RNAprofiling 2.0: Enhanced cluster analysis of structural ensembles

The method of sampling RNA secondary structures from the Boltzmann distribution [1], [2] under the nearest neighbor thermodynamic model (NNTM) [3] provides critical base pairing alternatives to the minimum free energy (MFE) configuration. Such information can be essential to understanding how RNA sequences fold — and the functionality of these important molecules. Yet, the power of ensemble analysis can only be realized by identifying the underlying patterns in a sufficiently large set of suboptimal structures.

RNAprofiling, or just profiling for short, refers to the overall cluster analysis method that organizes and analyzes a collection of secondary structures according to a set of features. It was developed [4] to identify the dominant combinations of base pairing signals in the Boltzmann ensemble. RNAprofiling 1.0 (denoted here Pv1) consistently achieves high sample compression together with low information loss on “small” sequences, on the order of 100 nucleotides (nt). We present here an updated version, RNAprofiling 2.0 (denoted Pv2), which can mine a stable, informative structural signal from Boltzmann samples of much longer sequences.

In contrast to other cluster analysis methods like Sfold [5] and RNAshapes [6], Pv2 does not generate the sample to be analyzed. Rather, it is available to leverage the ensemble analysis power of state-of-the-art software packages like RNAstructure [7] and ViennaRNA [8]. Hence, we demonstrate here that Pv2 will reliably report the high probability base pairing combinations for sequences up to 600 nt.
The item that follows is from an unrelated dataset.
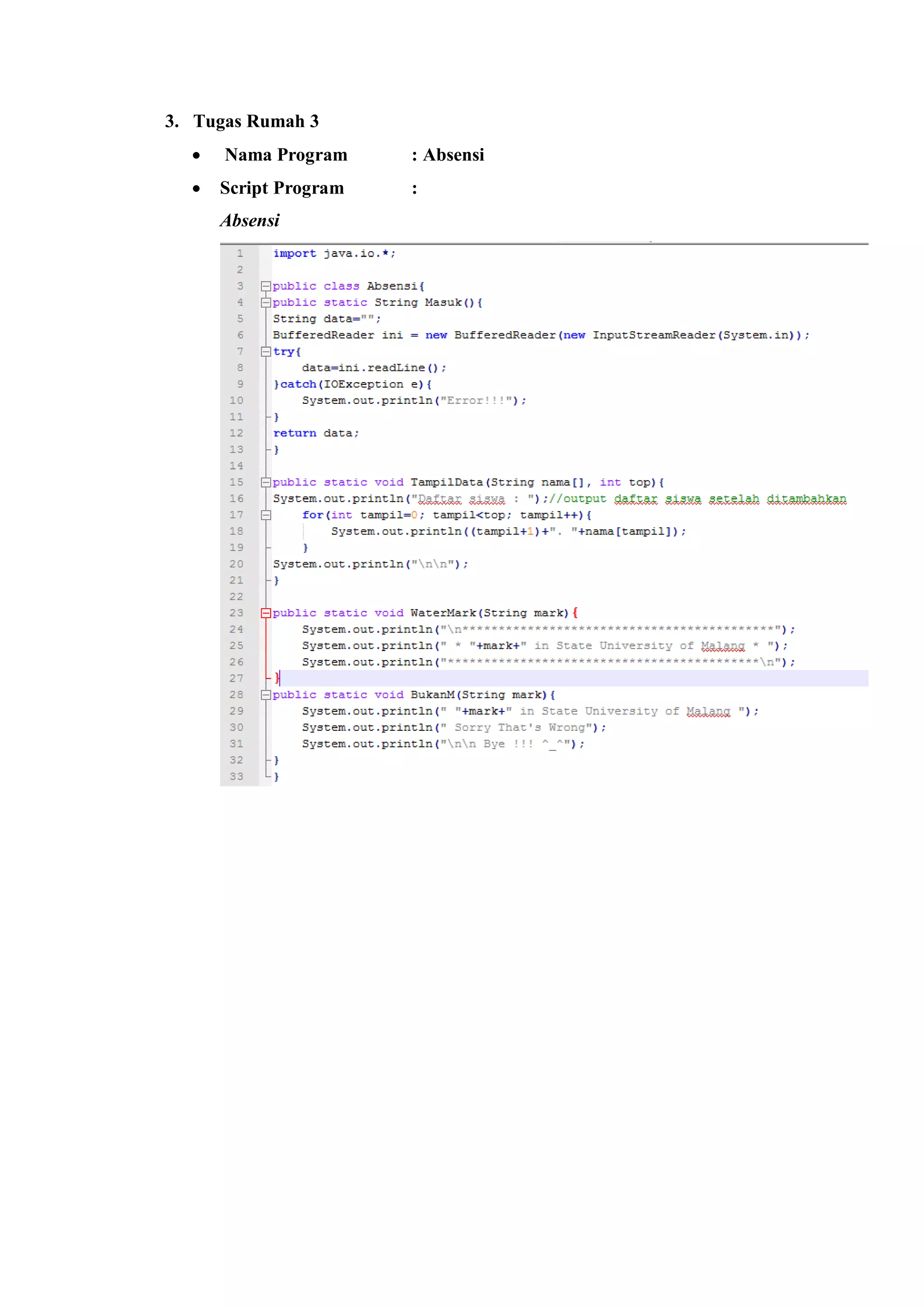Viewport: 924px width, 1307px height.
Task: Click the 'Nama Program' bullet text
Action: tap(286, 155)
We note that the signal from the Boltzmann ensemble at the substructural unit level, i.e. the features being considered, remains strong well-beyond 1000 nt. However, the probability of different combinations of these units, i.e. their profiles, decays with sequence length. Like prediction accuracy, this is a reflection of the NNTM itself, and the sampling method employed. Given a particular Boltzmann sample as input, Pv2 outputs high quality information in a useful quantity for further hypothesis generation.

As described, the content of that information is determined directly from the input sample. When introduced [4], it was established that RNAprofiling provides complementary information to both Sfold and RNAshapes. Moreover, a thorough analysis [9] compared the three, where Pv1 analyzed Boltzmann samples generated by GTfold [10]. It was found that all three improved over the MFE, but there was no clear advantage among cluster analysis methods in terms of base pair prediction accuracy.

In terms of efficiency, for a sequence of length ∼600 nt, Pv2 analyzes a Boltzmann sample of 10,000 structures in about 20 seconds, with the sample generation taking about 5 sec. Shorter sequences and/or smaller samples take correspondingly less time to analyze, e.g. about 2 sec to analyze a sequence ∼200 nt and sample of 1000 structures. In contrast [9], Sfold takes about 25 seconds (sampling + analysis) at this 200 length/1K size scale, as does RNAshapes.

Regardless of which cluster analysis method is used, there are two key points for experimentalists [9]. First, as well-known to the ribonomics community, prediction quality improves if more than one conformation is considered. Second, the quality is substantially enhanced if the conformations are initially considered at lower granularity/higher abstraction. This supports a multilayered approach to RNA secondary structure determination where an early computational step identifies critical structural differences “to be vetted by further computational analysis, experimental testing, and/or biological insight.”

The new version of RNAprofiling presented here significantly enhances the method’s ability to do just that. The new code is freely available at github.com/gtDMMB/RNAprofilingV2 under a GPLv2 license and can be run online through the rnaprofiling.gatech.edu website.